Protocol of the Session on January 25, 2006

Unabhängig davon muss man aber auch sagen, dass der Landesjugendring eine deutlich komfortablere Situation als andere Träger hat, weil schon im letzten Jahr ein Zuwendungsbescheid ergangen ist, der die Arbeit zumindest für die ersten beiden Monate des Jahres 2006 eigentlich vollständig abdeckt. Insofern dürfte kein Träger akut gefährdet sein, sodass er die Arbeit einstellen müsste, weil kein Geld da ist.

Damit hat sich die Nachfrage erledigt. - Vielen Dank für die Beantwortung dieser Fragen.

Meine Damen und Herren, damit sind wir am Ende der Fragestunde, aber ich kann Sie noch nicht in die Mittagspause ent

lassen, da wir noch die Tagesordnungspunkte 3 und 4 behandeln wollen, was ohne Debatte vorgesehen ist. - Ich rufe Tagesordnungspunkt 3 auf:

Gesetz zur Neuregelung der Berufsbezeichnung „Ingenieurin“ und „Ingenieur“

Gesetzentwurf der Landesregierung

Drucksache 4/2227

2. Lesung

Beschlussempfehlung und Bericht des Ausschusses für Wirtschaft

In dieser 2. Lesung kommen wir sofort zur Abstimmung. Wer der genannten Beschlussempfehlung des Ausschusses folgen möchte, den bitte ich um sein Handzeichen. - Gegenstimmen? Stimmenthaltungen? - Bei einigen Gegenstimmen ist das Gesetz verabschiedet.
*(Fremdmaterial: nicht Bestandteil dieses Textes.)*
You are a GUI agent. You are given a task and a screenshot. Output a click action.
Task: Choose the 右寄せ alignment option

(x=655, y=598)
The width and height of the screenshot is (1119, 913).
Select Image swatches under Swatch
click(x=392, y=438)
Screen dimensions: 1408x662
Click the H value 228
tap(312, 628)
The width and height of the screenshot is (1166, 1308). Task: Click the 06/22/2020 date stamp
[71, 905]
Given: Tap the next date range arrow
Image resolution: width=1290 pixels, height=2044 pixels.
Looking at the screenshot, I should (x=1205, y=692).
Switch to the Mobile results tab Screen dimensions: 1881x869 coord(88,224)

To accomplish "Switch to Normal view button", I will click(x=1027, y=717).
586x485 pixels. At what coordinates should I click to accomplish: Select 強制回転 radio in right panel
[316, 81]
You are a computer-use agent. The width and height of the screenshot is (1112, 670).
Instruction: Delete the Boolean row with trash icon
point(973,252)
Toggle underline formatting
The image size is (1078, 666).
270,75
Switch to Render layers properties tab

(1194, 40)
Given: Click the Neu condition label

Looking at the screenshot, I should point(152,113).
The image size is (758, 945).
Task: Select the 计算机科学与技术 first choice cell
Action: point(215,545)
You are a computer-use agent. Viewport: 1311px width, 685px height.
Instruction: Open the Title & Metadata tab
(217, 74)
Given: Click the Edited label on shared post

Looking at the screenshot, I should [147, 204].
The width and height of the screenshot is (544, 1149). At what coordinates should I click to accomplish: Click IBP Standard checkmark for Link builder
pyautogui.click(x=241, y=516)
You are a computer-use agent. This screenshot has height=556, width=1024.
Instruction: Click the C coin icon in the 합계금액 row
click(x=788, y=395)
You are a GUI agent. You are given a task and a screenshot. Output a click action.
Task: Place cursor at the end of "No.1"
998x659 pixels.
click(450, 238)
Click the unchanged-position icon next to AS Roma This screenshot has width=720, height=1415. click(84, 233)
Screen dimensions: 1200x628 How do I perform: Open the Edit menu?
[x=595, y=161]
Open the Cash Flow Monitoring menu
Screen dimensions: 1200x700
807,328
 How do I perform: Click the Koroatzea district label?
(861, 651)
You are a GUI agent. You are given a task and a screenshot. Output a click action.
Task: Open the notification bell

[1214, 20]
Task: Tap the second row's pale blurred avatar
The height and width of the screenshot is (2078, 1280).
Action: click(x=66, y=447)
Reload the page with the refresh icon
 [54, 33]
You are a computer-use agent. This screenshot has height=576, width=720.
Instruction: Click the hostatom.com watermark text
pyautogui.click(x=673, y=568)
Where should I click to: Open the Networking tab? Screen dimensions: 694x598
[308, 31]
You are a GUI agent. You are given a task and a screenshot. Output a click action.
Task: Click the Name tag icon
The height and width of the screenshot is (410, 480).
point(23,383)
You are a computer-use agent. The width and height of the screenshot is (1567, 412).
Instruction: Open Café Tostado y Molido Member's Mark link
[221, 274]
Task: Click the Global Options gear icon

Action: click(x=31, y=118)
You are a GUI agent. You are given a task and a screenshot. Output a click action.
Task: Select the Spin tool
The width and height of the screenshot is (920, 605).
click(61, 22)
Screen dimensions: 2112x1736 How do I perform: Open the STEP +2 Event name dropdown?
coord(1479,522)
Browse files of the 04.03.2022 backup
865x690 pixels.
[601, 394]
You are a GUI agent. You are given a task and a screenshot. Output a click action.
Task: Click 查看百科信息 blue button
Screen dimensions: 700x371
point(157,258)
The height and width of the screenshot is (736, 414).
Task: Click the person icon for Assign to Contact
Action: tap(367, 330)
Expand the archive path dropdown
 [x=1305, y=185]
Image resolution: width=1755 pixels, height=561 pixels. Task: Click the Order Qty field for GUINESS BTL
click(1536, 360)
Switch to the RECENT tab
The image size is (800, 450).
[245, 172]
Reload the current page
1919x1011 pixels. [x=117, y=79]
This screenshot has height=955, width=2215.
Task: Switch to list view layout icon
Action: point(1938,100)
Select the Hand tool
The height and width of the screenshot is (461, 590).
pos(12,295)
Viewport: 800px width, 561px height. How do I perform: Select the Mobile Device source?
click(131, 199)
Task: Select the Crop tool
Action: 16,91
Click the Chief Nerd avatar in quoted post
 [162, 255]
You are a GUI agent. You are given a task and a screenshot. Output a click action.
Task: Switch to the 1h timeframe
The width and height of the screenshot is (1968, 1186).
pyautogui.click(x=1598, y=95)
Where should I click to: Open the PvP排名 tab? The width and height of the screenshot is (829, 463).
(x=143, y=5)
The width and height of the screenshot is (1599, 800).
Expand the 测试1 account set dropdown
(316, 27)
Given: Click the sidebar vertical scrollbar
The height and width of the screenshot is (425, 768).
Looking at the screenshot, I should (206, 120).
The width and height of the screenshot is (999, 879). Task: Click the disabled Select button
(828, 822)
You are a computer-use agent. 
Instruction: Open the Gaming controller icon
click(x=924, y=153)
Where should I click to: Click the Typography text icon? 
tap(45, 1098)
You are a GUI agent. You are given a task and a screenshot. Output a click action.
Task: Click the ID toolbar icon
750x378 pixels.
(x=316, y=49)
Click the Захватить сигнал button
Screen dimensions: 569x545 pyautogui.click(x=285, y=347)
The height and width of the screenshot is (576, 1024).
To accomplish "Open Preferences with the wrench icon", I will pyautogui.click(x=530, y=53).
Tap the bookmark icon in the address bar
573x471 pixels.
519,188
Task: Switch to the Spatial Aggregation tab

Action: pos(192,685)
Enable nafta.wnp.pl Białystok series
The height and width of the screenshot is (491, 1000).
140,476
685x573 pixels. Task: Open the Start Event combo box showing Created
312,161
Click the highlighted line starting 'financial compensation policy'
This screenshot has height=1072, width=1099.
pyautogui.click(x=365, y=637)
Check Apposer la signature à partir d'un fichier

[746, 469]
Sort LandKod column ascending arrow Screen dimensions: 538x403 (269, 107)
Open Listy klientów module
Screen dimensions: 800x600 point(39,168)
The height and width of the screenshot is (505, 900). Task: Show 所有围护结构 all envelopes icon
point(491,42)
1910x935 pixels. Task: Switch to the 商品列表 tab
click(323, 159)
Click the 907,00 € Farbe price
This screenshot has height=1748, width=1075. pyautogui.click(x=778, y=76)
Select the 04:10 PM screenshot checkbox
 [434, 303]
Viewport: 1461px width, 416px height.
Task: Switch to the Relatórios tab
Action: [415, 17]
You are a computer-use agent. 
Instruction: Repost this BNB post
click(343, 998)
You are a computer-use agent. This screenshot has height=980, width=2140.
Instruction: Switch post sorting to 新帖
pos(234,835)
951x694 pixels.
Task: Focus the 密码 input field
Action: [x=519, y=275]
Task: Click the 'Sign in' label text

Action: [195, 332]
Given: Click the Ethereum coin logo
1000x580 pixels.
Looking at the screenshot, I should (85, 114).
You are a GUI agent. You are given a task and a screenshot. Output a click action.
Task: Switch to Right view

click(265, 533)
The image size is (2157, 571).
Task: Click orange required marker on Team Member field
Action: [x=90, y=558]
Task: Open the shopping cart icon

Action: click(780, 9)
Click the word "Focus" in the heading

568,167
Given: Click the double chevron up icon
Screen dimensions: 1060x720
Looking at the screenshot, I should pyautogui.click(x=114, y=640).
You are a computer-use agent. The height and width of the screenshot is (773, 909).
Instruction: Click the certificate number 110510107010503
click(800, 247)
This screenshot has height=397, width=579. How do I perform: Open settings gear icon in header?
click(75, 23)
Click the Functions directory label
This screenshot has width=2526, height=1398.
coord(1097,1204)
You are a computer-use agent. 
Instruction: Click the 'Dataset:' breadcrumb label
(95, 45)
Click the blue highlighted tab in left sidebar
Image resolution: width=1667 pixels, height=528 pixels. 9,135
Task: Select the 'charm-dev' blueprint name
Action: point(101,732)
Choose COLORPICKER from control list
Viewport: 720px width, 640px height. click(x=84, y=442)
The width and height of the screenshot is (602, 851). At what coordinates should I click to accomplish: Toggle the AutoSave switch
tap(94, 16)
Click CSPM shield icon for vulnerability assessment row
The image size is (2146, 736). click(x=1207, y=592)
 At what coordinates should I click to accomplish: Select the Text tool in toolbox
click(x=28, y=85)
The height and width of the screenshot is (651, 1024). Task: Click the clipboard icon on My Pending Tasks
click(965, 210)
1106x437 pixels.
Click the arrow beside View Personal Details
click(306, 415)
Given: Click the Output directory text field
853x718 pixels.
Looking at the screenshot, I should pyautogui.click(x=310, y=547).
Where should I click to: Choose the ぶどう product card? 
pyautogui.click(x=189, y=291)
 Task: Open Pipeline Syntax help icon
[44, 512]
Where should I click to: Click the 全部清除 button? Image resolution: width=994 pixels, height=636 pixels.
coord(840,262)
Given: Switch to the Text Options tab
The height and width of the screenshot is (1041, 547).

Ich schließe Tagesordnungspunkt 3 und rufe Tagesordnungspunkt 4 auf:

Gesetz zu dem Staatsvertrag über die Bestimmung der Aufsicht über die Deutsche Rentenversicherung Berlin-Brandenburg und zur Anpassung von Rechtsvorschriften

Gesetzentwurf der Landesregierung

Drucksache 4/2350

1. Lesung

Auch zu diesem Tagesordnungspunkt wurde vereinbart, keine Debatte zu führen. Das Präsidium empfiehlt, wie bei einer 1. Lesung üblich, die Überweisung des Gesetzentwurfs an den Hauptausschuss zur federführenden Beratung und an den Ausschuss für Arbeit, Soziales, Gesundheit und Familie. Wer diesem Überweisungsansinnen folgen möchte, den bitte ich um sein Handzeichen. - Gegenstimmen? - Stimmenthaltungen? - Damit ist dem Überweisungsansinnen einstimmig gefolgt worden.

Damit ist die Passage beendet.